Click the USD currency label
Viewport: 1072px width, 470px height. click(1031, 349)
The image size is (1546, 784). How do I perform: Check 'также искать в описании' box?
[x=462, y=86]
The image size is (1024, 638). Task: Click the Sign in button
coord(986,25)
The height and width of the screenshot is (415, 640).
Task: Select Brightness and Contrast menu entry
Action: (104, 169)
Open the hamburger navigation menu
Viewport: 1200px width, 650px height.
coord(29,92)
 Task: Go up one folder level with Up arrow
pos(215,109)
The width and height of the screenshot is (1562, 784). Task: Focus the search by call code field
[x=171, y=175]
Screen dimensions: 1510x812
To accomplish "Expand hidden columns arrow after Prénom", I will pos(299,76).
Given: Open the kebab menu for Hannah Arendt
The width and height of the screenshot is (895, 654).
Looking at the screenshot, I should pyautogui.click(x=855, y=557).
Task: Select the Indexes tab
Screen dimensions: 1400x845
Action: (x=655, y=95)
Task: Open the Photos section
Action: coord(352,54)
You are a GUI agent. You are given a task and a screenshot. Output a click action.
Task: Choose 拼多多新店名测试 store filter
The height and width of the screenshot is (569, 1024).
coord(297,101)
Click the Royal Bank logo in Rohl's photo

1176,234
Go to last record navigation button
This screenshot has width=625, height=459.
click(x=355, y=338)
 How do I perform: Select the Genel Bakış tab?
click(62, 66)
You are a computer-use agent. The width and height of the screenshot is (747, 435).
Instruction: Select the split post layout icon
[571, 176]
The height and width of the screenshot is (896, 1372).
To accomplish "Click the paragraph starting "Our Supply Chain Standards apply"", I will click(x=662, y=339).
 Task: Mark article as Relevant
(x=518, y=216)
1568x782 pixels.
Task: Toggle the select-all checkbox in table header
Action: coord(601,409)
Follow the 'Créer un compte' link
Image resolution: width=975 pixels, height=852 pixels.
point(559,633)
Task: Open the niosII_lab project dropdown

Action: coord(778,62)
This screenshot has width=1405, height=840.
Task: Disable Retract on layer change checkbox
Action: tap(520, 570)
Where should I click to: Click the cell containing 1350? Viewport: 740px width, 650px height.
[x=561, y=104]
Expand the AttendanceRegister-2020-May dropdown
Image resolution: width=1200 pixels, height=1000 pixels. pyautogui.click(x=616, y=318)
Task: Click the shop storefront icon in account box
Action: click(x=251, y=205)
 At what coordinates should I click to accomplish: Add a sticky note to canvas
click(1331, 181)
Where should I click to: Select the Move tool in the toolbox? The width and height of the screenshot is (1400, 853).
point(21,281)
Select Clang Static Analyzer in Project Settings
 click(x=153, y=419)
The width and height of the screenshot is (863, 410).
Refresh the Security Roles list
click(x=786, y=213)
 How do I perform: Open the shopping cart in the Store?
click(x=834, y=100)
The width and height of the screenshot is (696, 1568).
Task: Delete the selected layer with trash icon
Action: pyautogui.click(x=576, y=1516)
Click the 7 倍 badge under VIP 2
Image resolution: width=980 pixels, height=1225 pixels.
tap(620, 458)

■ ■ ■ ■

** TO DO **
Every line of the records should be reproduced exactly.

** RESULT BELOW **
Click the USD currency label
Viewport: 1072px width, 470px height. click(1031, 349)
The image size is (1546, 784). How do I perform: Check 'также искать в описании' box?
[x=462, y=86]
The image size is (1024, 638). Task: Click the Sign in button
coord(986,25)
The height and width of the screenshot is (415, 640).
Task: Select Brightness and Contrast menu entry
Action: (104, 169)
Open the hamburger navigation menu
Viewport: 1200px width, 650px height.
coord(29,92)
 Task: Go up one folder level with Up arrow
pos(215,109)
The width and height of the screenshot is (1562, 784). Task: Focus the search by call code field
[x=171, y=175]
Screen dimensions: 1510x812
To accomplish "Expand hidden columns arrow after Prénom", I will pos(299,76).
Given: Open the kebab menu for Hannah Arendt
The width and height of the screenshot is (895, 654).
Looking at the screenshot, I should pyautogui.click(x=855, y=557).
Task: Select the Indexes tab
Screen dimensions: 1400x845
Action: (x=655, y=95)
Task: Open the Photos section
Action: coord(352,54)
You are a GUI agent. You are given a task and a screenshot. Output a click action.
Task: Choose 拼多多新店名测试 store filter
The height and width of the screenshot is (569, 1024).
coord(297,101)
Click the Royal Bank logo in Rohl's photo

1176,234
Go to last record navigation button
This screenshot has width=625, height=459.
click(x=355, y=338)
 How do I perform: Select the Genel Bakış tab?
click(62, 66)
You are a computer-use agent. The width and height of the screenshot is (747, 435).
Instruction: Select the split post layout icon
[571, 176]
The height and width of the screenshot is (896, 1372).
To accomplish "Click the paragraph starting "Our Supply Chain Standards apply"", I will click(x=662, y=339).
 Task: Mark article as Relevant
(x=518, y=216)
1568x782 pixels.
Task: Toggle the select-all checkbox in table header
Action: coord(601,409)
Follow the 'Créer un compte' link
Image resolution: width=975 pixels, height=852 pixels.
point(559,633)
Task: Open the niosII_lab project dropdown

Action: coord(778,62)
This screenshot has width=1405, height=840.
Task: Disable Retract on layer change checkbox
Action: tap(520, 570)
Where should I click to: Click the cell containing 1350? Viewport: 740px width, 650px height.
[x=561, y=104]
Expand the AttendanceRegister-2020-May dropdown
Image resolution: width=1200 pixels, height=1000 pixels. pyautogui.click(x=616, y=318)
Task: Click the shop storefront icon in account box
Action: click(x=251, y=205)
 At what coordinates should I click to accomplish: Add a sticky note to canvas
click(1331, 181)
Where should I click to: Select the Move tool in the toolbox? The width and height of the screenshot is (1400, 853).
point(21,281)
Select Clang Static Analyzer in Project Settings
 click(x=153, y=419)
The width and height of the screenshot is (863, 410).
Refresh the Security Roles list
click(x=786, y=213)
 How do I perform: Open the shopping cart in the Store?
click(x=834, y=100)
The width and height of the screenshot is (696, 1568).
Task: Delete the selected layer with trash icon
Action: pyautogui.click(x=576, y=1516)
Click the 7 倍 badge under VIP 2
Image resolution: width=980 pixels, height=1225 pixels.
tap(620, 458)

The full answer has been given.